(Target position records)

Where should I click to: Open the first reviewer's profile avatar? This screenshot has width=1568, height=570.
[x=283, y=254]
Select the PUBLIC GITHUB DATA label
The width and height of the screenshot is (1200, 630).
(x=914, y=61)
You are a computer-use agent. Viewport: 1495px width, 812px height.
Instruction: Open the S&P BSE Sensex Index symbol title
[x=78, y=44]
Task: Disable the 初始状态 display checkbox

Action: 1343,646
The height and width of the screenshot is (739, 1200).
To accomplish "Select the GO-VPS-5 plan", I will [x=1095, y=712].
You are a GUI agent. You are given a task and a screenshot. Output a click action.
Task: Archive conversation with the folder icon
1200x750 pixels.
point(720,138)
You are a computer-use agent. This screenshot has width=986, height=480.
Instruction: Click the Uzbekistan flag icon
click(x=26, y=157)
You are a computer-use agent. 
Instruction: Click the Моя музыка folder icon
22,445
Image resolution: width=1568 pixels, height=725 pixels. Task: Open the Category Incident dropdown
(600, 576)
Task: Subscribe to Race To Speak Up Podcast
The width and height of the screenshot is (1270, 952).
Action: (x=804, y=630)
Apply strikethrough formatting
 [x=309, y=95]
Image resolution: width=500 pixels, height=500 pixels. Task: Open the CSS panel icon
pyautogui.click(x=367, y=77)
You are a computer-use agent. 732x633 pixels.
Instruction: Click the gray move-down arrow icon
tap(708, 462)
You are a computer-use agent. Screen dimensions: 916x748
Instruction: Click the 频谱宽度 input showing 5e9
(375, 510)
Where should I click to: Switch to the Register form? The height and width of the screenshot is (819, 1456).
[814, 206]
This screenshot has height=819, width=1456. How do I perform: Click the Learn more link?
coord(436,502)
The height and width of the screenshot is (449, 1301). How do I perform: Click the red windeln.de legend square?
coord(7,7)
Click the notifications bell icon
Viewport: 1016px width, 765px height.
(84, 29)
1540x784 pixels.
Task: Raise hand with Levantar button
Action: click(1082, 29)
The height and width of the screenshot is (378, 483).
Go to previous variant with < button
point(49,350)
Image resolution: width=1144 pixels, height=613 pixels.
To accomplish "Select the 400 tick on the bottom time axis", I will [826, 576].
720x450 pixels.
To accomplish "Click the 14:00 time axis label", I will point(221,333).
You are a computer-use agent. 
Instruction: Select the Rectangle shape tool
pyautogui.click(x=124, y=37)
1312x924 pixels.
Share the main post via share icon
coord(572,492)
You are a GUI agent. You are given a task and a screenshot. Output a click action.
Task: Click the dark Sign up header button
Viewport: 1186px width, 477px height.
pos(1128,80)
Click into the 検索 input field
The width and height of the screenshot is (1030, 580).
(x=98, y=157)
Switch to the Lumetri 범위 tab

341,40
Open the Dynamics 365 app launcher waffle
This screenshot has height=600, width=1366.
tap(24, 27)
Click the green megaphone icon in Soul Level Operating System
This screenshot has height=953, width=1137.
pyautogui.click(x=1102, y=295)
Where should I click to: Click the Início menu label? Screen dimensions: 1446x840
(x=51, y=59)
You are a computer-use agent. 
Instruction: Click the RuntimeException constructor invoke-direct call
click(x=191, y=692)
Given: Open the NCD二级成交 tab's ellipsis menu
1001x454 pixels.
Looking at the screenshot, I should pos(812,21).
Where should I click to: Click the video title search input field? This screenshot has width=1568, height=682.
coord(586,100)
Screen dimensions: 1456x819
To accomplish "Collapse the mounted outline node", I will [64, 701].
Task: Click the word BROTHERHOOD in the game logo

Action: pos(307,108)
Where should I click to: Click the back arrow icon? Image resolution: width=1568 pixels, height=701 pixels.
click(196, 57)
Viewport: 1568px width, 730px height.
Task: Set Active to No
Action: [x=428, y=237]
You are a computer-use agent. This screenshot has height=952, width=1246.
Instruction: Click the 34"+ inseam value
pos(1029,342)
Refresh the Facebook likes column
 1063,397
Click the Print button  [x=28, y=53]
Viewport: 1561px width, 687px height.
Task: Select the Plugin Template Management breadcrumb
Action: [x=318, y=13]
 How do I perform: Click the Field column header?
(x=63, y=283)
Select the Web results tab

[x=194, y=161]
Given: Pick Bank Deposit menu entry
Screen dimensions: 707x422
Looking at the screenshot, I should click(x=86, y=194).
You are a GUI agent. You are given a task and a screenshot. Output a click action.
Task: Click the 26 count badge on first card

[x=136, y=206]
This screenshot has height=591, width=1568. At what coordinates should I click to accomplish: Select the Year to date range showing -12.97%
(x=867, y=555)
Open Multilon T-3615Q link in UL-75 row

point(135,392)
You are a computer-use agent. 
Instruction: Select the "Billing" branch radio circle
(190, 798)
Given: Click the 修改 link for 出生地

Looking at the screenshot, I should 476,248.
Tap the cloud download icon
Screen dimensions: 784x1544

▶ [WHAT TO DO] Give only the number of lines in the records above that contain the word "showing".

▶ [TASK OUTPUT] 2